• **WHAT YOU NEED TO DO**
a: In the forum thread about grooming a neglected wirehair pointer, which tool does the second poster say is acceptable to use on a pet with a blown coat?
b: Write the next part of the forum thread about grooming a neglected wirehair pointer, beginning after its final post.

# Help with Neglected Wirehair Pointer



## Muppet (May 10, 2012)

So I am fostering (and will probably adopt) a 3 year old german wirehair pointer. She has longer, thick wiry hair about 2 inches long. It is not matted, but completely unruly. It is pretty evident that her hair has never been dealt with. 

She was just spayed a little while back, so she has not been properly bathed, but she has been brushed and nothing is helping calm her hair. I am assuming that she will need to be stripped, but with such long and thick hair I am a bit intimidated. I am under the impression that it could take a few months to get her settled out. There are no groomers in my area that offer stripping, so it is up to me.

I feel so bad for the girl. She was not socialized properly and now that she is in the city with lots of dogs and people who she would love to meet, everyone avoids her because she looks so unkempt and dirty with her freckles.

Does anyone have any advice for stripping for a longer hair dog? 

Thank you!


----------



## Graco22 (Jul 16, 2007)

Just pluck out all the longer dead hairs. They will pull easily if they are dead. This is the only time I would recommend a Coat King, on a pet, with blown coat. Whatever hairs it does cut, you should be plucking next session anyway.


----------



## Muppet (May 10, 2012)

Thanks! I am starting to do short plucking sessions, to get both me and her used to her beauty regiment. Sometimes the hair comes out easily, other times I feel like I am just picking on her with little results...

I had a thought, what if her previous owner shaved her instead of properly grooming her? Might that be why her hair is so unruly? If so, do I try to handle to situation differently?


----------



## Graco22 (Jul 16, 2007)

Muppet said:


> Thanks! I am starting to do short plucking sessions, to get both me and her used to her beauty regiment. Sometimes the hair comes out easily, other times I feel like I am just picking on her with little results...
> 
> I had a thought, what if her previous owner shaved her instead of properly grooming her? Might that be why her hair is so unruly? If so, do I try to handle to situation differently?


 Its possible she was shave/clipped in the past, but if you still have wiry hair, its all good. Just keep pulling it. Without seeing a photo, its hard to say what it wild and unruly. If not groomed, this breed can get some hair that is quite long, curly and unruly. Spaying and neutering sometimes changes the coat as well, and makes it come in softer, curlier and thicker.

• **DATA SECTION**
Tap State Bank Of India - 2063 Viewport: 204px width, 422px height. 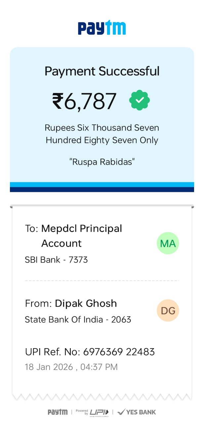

• **RESPONSES TO THE EXERCISE**
a: A Coat King.

b:
----------



## Kayota (Aug 14, 2009)

Roxie's wirehair is long and it seems wild/unruly but I successfully stripped her once.


----------



## Amaryllis (Dec 28, 2011)

I can't add anything to a discussion of wire hairs, but will she wear a bandanna or a big fake flower on her collar? I've noticed that people see a dog wearing a bandanna as friendly and petable. That might counteract her wild appearance and encourage people to pay attention to her.


----------



## Muppet (May 10, 2012)

She is starting to looking a bit better, just a slow process. She loves it though... for about 20 seconds. 

Amaryllis: That is funny you mention that. I have (tentatively) named her Daisy because I think is fits her cow-like appearance. I _just_ bought her a oversized daisy to wear around her collar. My last dog got so much positive attention on our walks, and I am having a hard time adjusting to the fact that my lady is harder sell.


----------



## Muppet (May 10, 2012)

here she is!


----------



## Graco22 (Jul 16, 2007)

Ya, she is really long. Looks like nice wiry coat tho. Keep pulling, and slicker brush her as often as you can, as that will pull the undercoat too. If time is of the essence, this is about the only time I would say get a Coat King and rake her with that really good til you stop getting coat out. That will cut some hair, but shes a pet and not a show dog, so not too much harm, especially if you are pulling those hairs later that month. Ideally, you need to pull all the long hairs within a two week window, or as you pull it, the rest just keep growing back out.  Handstripping is a neverending process. I spend at least an hour weekly on my Airedale.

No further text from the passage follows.